Watch out for literary critics. They can get feisty.
The New Historicists’ biggest enemies are the New Critics. These two schools have serious beef with one another: when everyone calls themselves New, who gets to be the newest? New Historicism emerged partly in response to New Criticism (well, that answers the newer thing), but the New Critics are all about analyzing the text and nothing but the text.
They’d say things like: who cares about the author’s biography? Or the text’s historical context? Or (heaven forbid!) its economic context?! We just need to sit there with a poem or a novel, take a deep breath, and analyze it. It will give up all its secrets to us if we just read closely. Everything we need to know is already in the text.
To this, the New Historicists say: as if! We can’t understand a text just by doing close reading. We have to find out about everything surrounding the text. Who wrote it? When did they write it? What was happening in the society at the time? What was happening the day the author was writing it? If we don’t know all of these contextual details, we’re bound to misread a work of literature. Through their studies of Renaissance and Romantic authors, the New Historicists set out to prove the New Critics wrong. Way wrong.
Another big issue in the field has to do with the canon. And we’re not talking about the gun that shoots out shells (that’s spelled cannon). We’re talking about the literary canon here: the group of works that is acknowledged to be the “greatest” and “best” in any given literature. If we’re talking about English literature, for example, Shakespeare would definitely be in the canon. So would Geoffrey Chaucer, and John Milton, and Charles Dickens (yup, white dead men. Jane Austen’s there too, if it helps).
So now that you know what the canon is, you should know that the New Historicists think it’s wrong to draw a line between “canonical” and “non-canonical” (read: inferior) literature. When we do that, they argue, we’re just being snobs. And do we really want to be snobs? No.
So the New Historicists get down with studying “non-canonical” works alongside “canonical” works—by putting Shakespeare next to some no-name playwright who nobody’s heard of, for instance. This approach not only pissed a lot of people off; it shocked them. How can we say that non-canonical literature is just as important as canonical literature? Gasp!
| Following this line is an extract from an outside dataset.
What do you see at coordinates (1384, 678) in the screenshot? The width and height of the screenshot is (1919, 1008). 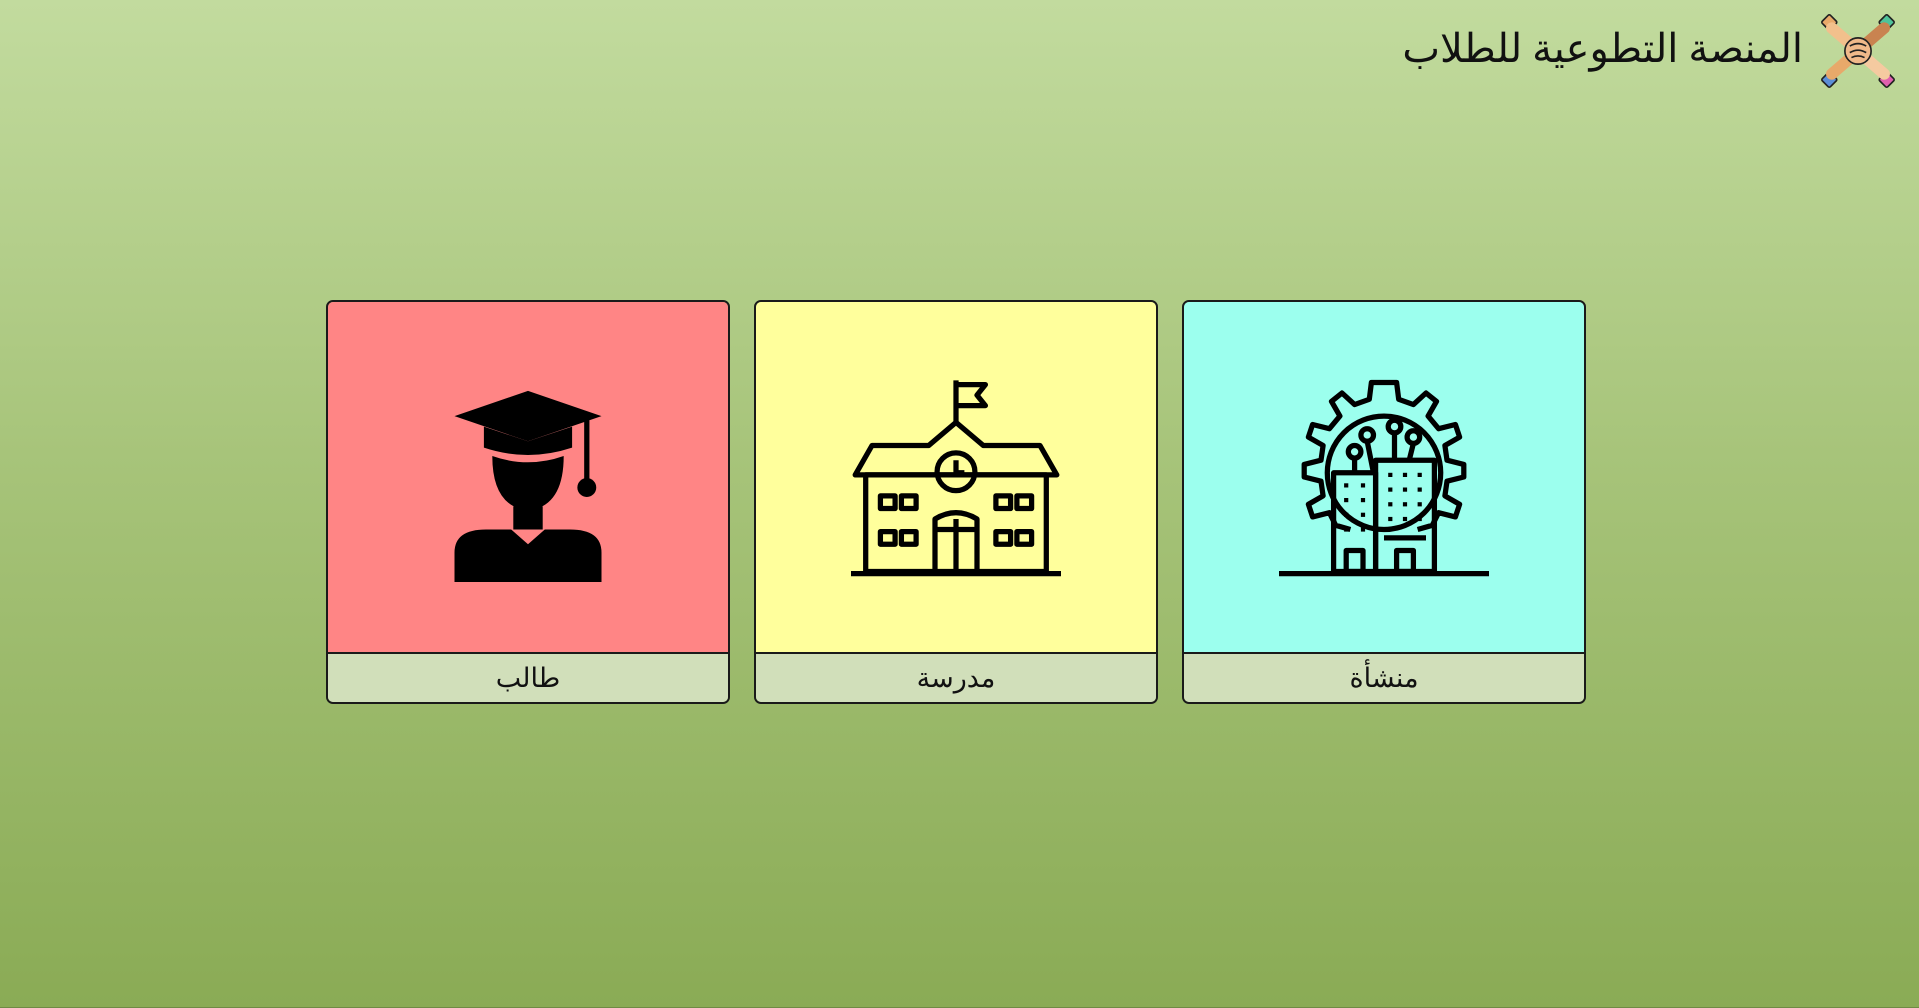 I see `facility-card-label: منشأة` at bounding box center [1384, 678].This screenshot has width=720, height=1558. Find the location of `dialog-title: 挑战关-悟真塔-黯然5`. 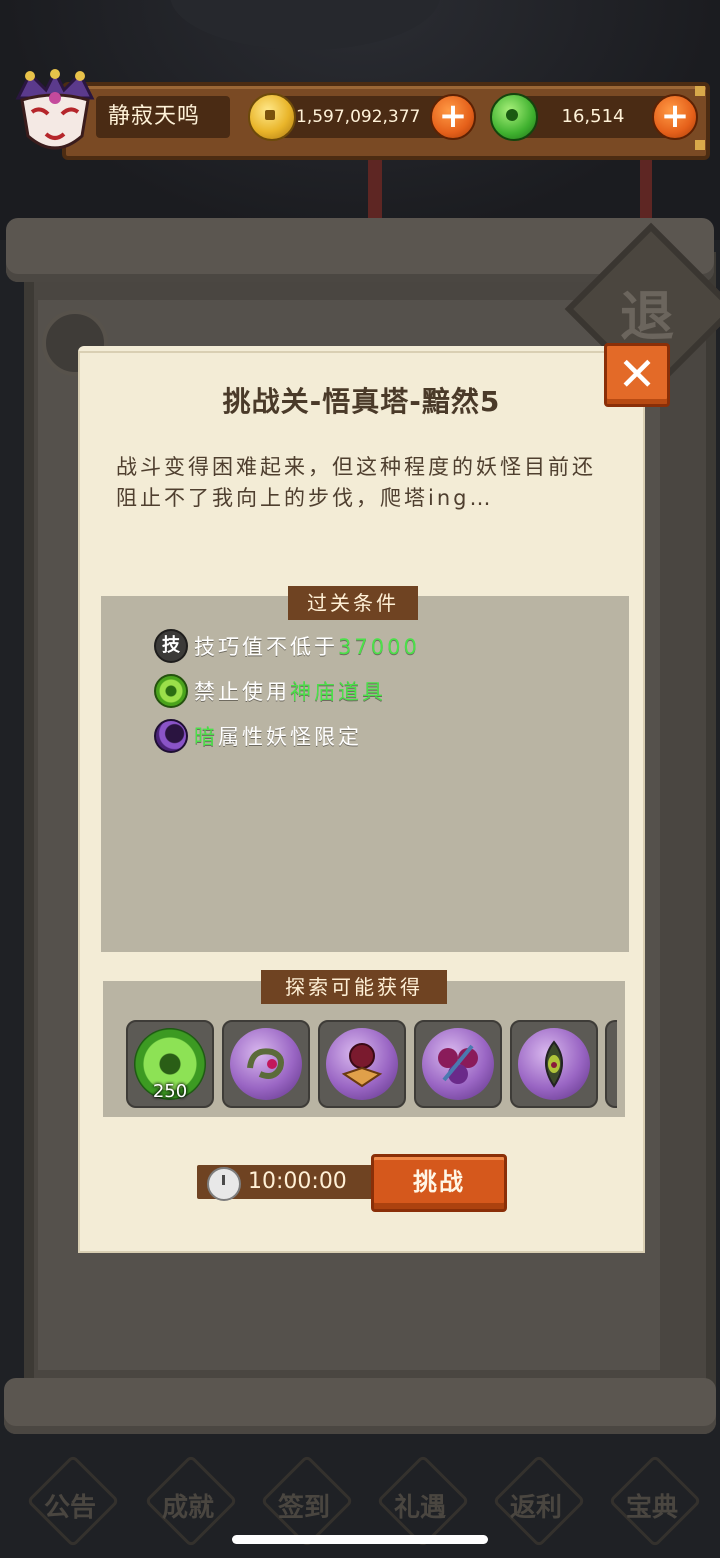

dialog-title: 挑战关-悟真塔-黯然5 is located at coordinates (362, 402).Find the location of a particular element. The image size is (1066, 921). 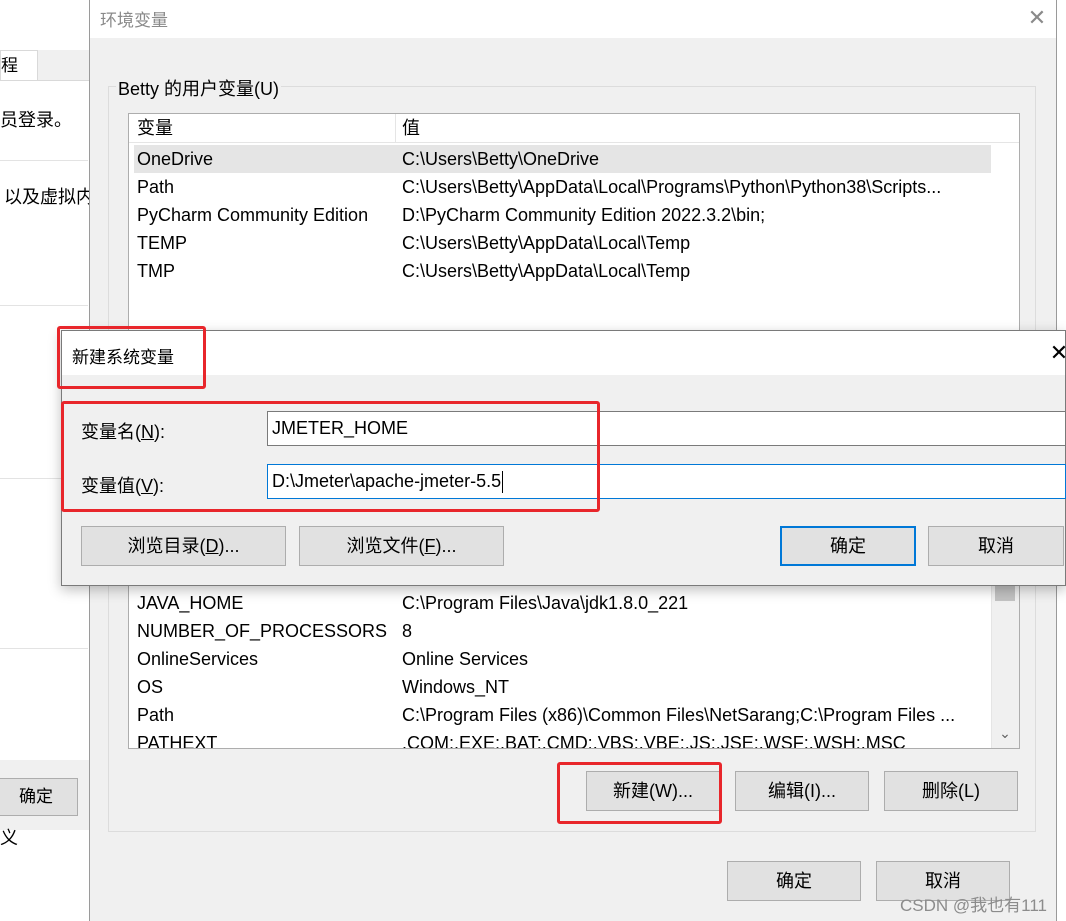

But the New Historicists aren’t ones to be easily intimidated. One of their trademarks is to challenge the line between “high” and “low” literature. Heck, they even like to challenge the line between “literary” and “non-literary” texts. Why not analyze a historical document in the same way that we analyze a poem? Who says we can’t? Needless to say, this approach was, and still is, quite controversial. But it’s what the New Historicists are famous for.